Inicia a obra de benemerência, em tua própria casa, distribuindo algumas palavras de incentivo com quem te comunga o cálice de luta.

Ajuda aos mentores de teu caminho com algum sorriso de compreensão, restaura a coragem na alma da esposa, restabelece o bom ânimo do companheiro, auxilia os irmãos, usando a chave milagrosa do carinho, e não te esqueças do apoio que os corações juvenis reclamam de tua boa vontade e de tua experiência que o Cristo enriqueceu.

Há mil meios de praticar a misericórdia a cada dia.

Não olvides o silêncio para a calúnia, a bondade para com todos, a gentileza incessante, a frase amiga que reconforta, a roupa que se fez inútil para o corpo, suscetível de ser aproveitada pelo irmão mais necessitado, o pão dividido, a prece em comum, a conversação edificante, o gesto espontâneo de solidariedade...

Ninguém é tão pobre que não possa dar alguma coisa aos semelhantes, e aquele que se compadece e ajuda cede ao próximo algo de si mesmo.

Não te detenhas, portanto.

Não admitas que a incerteza ou o temor te imobilizem o passo.

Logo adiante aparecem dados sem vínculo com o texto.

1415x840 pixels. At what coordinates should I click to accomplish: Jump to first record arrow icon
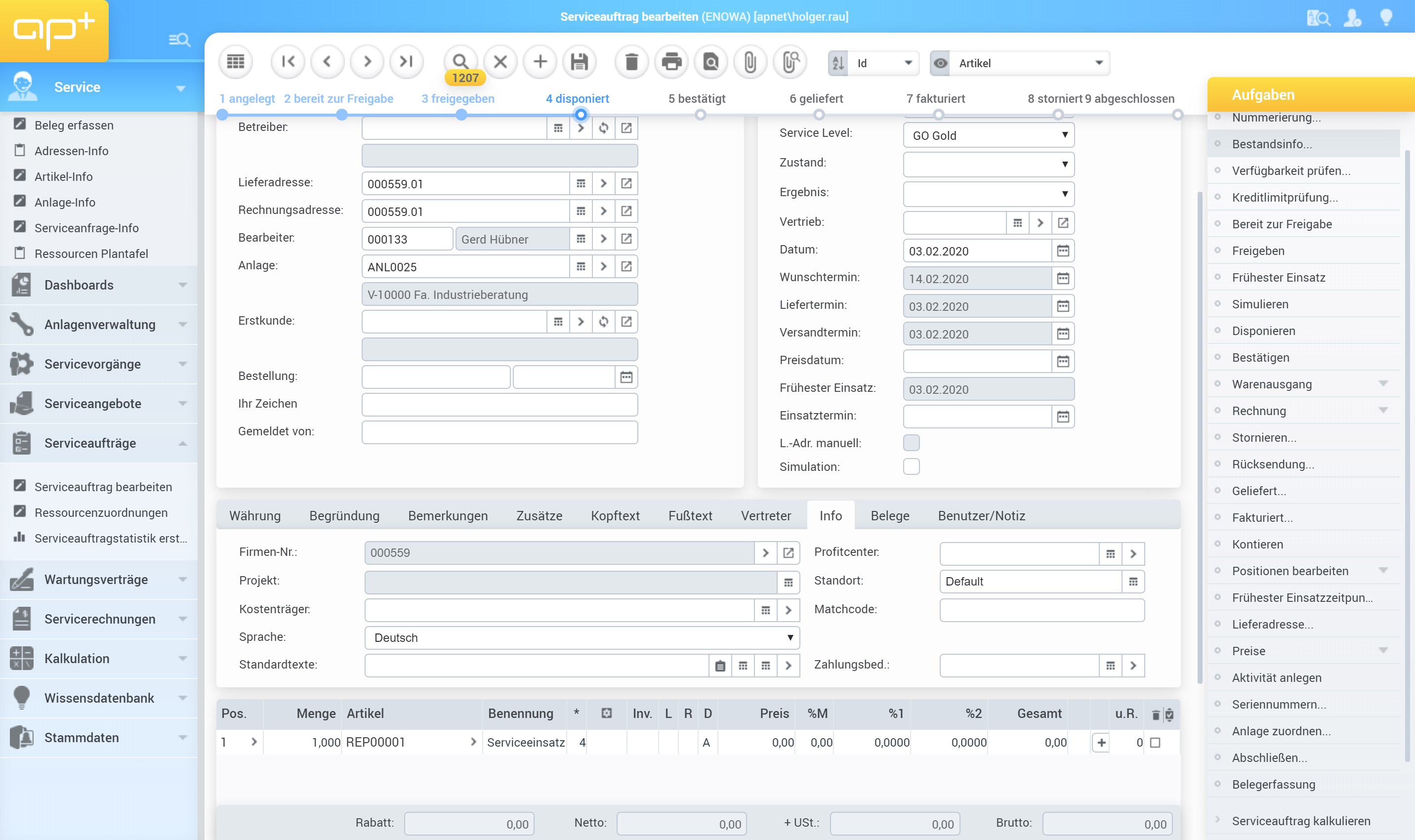[288, 62]
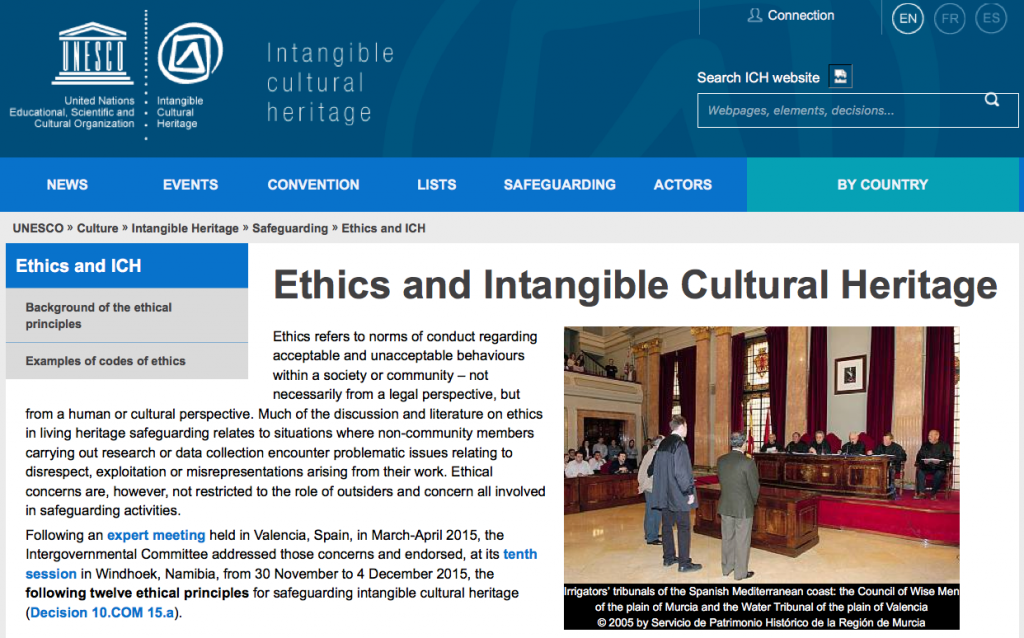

Vale-te das horas e auxilia sempre, sem ostentação de virtude, sem reclamação, sem alarde, e a vida entesourará as tuas migalhas de amor, delas formando a tua riqueza imperecível na bem-aventurança espiritual.”

Para os que estão sob intensa provação, o que não é incomum nos dias presentes, Emmanuel recomenda, na obra Palavras da Vida Eterna (psicografia de Francisco Cândido Xavier), que nos asserenemos e sejamos confiantes “...porque, se a Misericórdia de Deus ainda não está alcançando o teu quadro de luta, permanece a caminho (ênfase minha).

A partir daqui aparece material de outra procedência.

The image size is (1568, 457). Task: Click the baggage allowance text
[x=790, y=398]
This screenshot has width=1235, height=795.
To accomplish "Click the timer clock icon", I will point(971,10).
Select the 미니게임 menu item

Não podemos aspirar a misericórdia para conosco se não a empregarmos, como já sugerido. Posto isto, não podemos esquecer que a vida sempre nos devolve aquilo que semeamos. Assim sendo, tenhamos em mente que as duras experiências em curso pelas quais a humanidade passa vão muito além de oportunidades de retificação individual e coletivas. São também ótimas possibilidades de colocarmos em prática a nossa capacidade de misericórdia através dos nossos recursos – tangíveis ou não – em favor dos nossos semelhantes. 

Cabe, por fim, acrescentar que podemos igualmente moldar as nossas instituições pelo arcabouço moral da misericórdia através de ações e medidas empáticas e solidárias. Quando observamos caminhões levando ajuda humanitária às regiões de guerra e flagelos, quando notamos médicos e atendentes se esforçando por minorar a dor dos sofredores, quando identificamos ajuda à reconstrução das moradias das vítimas das grandes tragédias, quando os políticos e administradores trabalham para servir o povo mitigando as suas incontáveis necessidades e quando vemos a efetiva ajuda à recuperação do viciado, descobrimos Deus inspirando o coração humano na implementação da misericórdia.

Avancemos, pois ainda há muito a fazer!